Sobreviventes do “Milagre nos Andes” jogam contra chilenos 40 anos depois

brunoromano

15 Outubro 2012 | 21h40

Ainda que sejam vistos como heróis, os uruguaios do time de rugby Old Christians sofreram bastante, mesmo depois de sobreviverem a um terrível acidente na Cordilheira dos Andes, em 13 de outubro 1972. Depois de retornarem com vida de uma tragédia que deixou 29 vítimas fatais, foram considerados canibais por grande parte da população, que assistiu de longe a luta dos 16 sobreviventes.

Os relatos davam conta que era a única opção. Além disso, a união do grupo, os ensinamentos do esporte e o amor pela vida levaram a alguns daqueles jovens para longe do local do desastre, a mais de 3.500 m de altitude, em um ponto remoto da cordilheira andina. No último fim de semana, em lembrança ao feito heroico, os uruguaios do Old Christian foram recebidos com festa pelos chilenos do Old Gregorian, em uma partida de veteranos cheia de história.

Há exatos 40 anos, Fernando Parrado e seus amigos eram bem jovens, todos na média dos 20, com pensamento voltado somente para a viagem de férias – na companhia dos melhores amigos do time, de colegas da escola e familiares. O avião era simples, o dia não era recomendado devido ao mau tempo, mas o ímpeto da excursão fez com que todos embarcassem rumo ao Chile.

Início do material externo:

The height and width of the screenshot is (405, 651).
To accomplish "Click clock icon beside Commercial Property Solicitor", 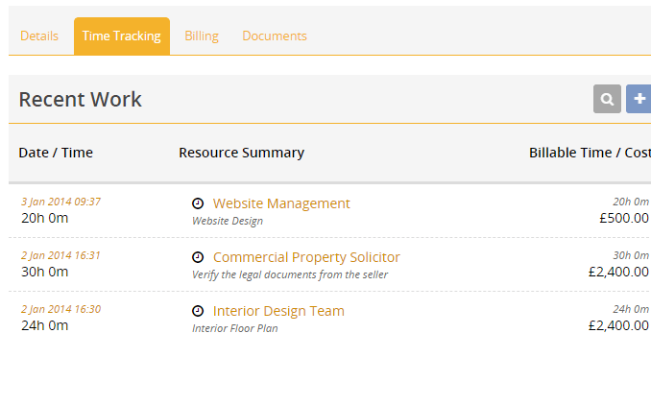I will coord(198,257).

O resultado não poderia ser mais desastroso: os pilotos perderam controle da aeronave e caíram, deixando muitas vítimas logo no choque com a montanha. Muitos também perderam a vida nos dias seguintes, com apenas 16 conseguindo sobreviver a 72 dias de montanha, sem nenhuma roupa ou equipamento adequado para a região.

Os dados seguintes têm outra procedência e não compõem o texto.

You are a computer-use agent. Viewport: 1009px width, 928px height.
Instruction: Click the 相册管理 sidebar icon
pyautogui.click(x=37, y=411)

Mais tarde, a história mudou. Os sobreviventes conseguiram reerguer suas vidas e passaram a ser tratados como merecidos herois. O filme “Vivos” (1993), de produção americana, e o livro “Milagre nos Andes”, com relato pessoal de Nando Parrado, contam os detalhes da história. Os sobreviventes que se reencontraram no último fim de semana estão na faixa dos sessenta anos.

Helicóptero, tênis vermelho e o Sr. Catalan

Mesmo que o encontro venha sendo organizado por diversas vezes nos últimos anos, tanto no Uruguai como no Chile, o 40º aniversário foi uma data especial. Doze dos 16 sobreviventes compareceram em Chicureo, nos arredores da capital chilena de Santiago, nas novas instalações do clube. Apenas um deles foi por terra, com receio da viagem de avião.

Antes da partida, uma série de homenagens relembrou a tragédia. Sergio Catalan, trabalhador do campo que ficou marcado por ter sido o primeiro a avistar os sobreviventes foi ao jogo, no auge dos seus 90 anos. O mesmo helicóptero usado no resgate também sobrevoou o gramado. Ele trouxe Nando Parrado, que se emocionou ao receber um diário de sua irmã Susana, que, assim como sua mãe, morreu na queda do Fairchild.

Parrado foi um dos líderes do resgate e ganhou destaque na história por manter o ânimo dos amigos, mesmo com perdas irreparáveis logo ao seu lado na montanha. Seu colega Carlos Paez levantou um pequeno sapato vermelho e acenou para o helicóptero, em memória a promessa dos dois na época: de que iriam se encontrar novamente, ambos com vida, em mais uma tentativa de sair da Cordilheira.

Roberto Canessa, outra figura chave do resgate se lembrou da polêmica do canibalismo e falou à imprensa local: “A tristeza de comer um corpo humano morto foi a grande tragédia da minha vida. Se faria de novo? Hoje sei que faria o mesmo e espero o fizessem se fosse eu quem tivesse morrido ali”.

Dentro de campo, os Old Christians enfrentaram um combinado com ex-alunos do The Grange School e veteranos do Old Boys. Antes da partida, a intermedia do Old Boys enfrentou a equipe principal do Old Chirstians, atuais vice-campeões uruguaios, que acabaram vencendo por 71-14.

O duelo de veteranos terminou empatado com dois tries para cada lado. Um resultado que pouco importa pelo valor do encontro, onde Parrado fez questão de lembrar um dos lemas que nortearam sua vida após o desastre: “aqueles dias me ensinaram a viver sem medo, mas com precaução”.

Uruguaios e chilenos devem continuar se encontrando nos próximos anos. Muitos deles são membros da Fundación Viven, criada em 2006 para difundir a história nos Andes. Assim como os duelos em campo, a fundação existe para não deixar de esquecer os ensinamentos únicos que foram aprendidos, da pior forma possível, por uma equipe de rugby.